### ENTRIES PROVIDED ###

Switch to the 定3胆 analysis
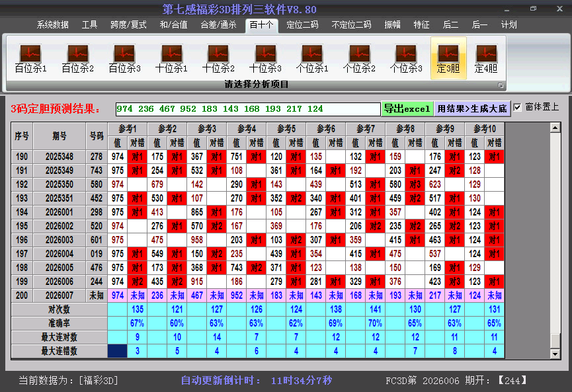The image size is (572, 392). (448, 58)
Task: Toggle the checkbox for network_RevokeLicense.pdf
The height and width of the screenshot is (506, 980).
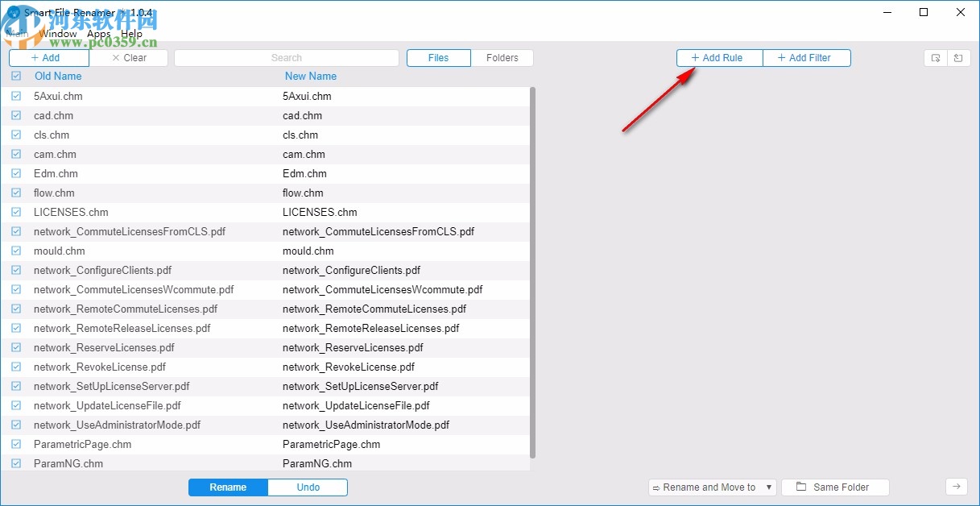Action: pos(15,367)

###

### WHAT TO PRODUCE
Copy out the data exactly and keep the pictures out.

### ANSWER
Switch to the 定3胆 analysis
The image size is (572, 392). (448, 58)
Task: Toggle the checkbox for network_RevokeLicense.pdf
The height and width of the screenshot is (506, 980).
Action: pos(15,367)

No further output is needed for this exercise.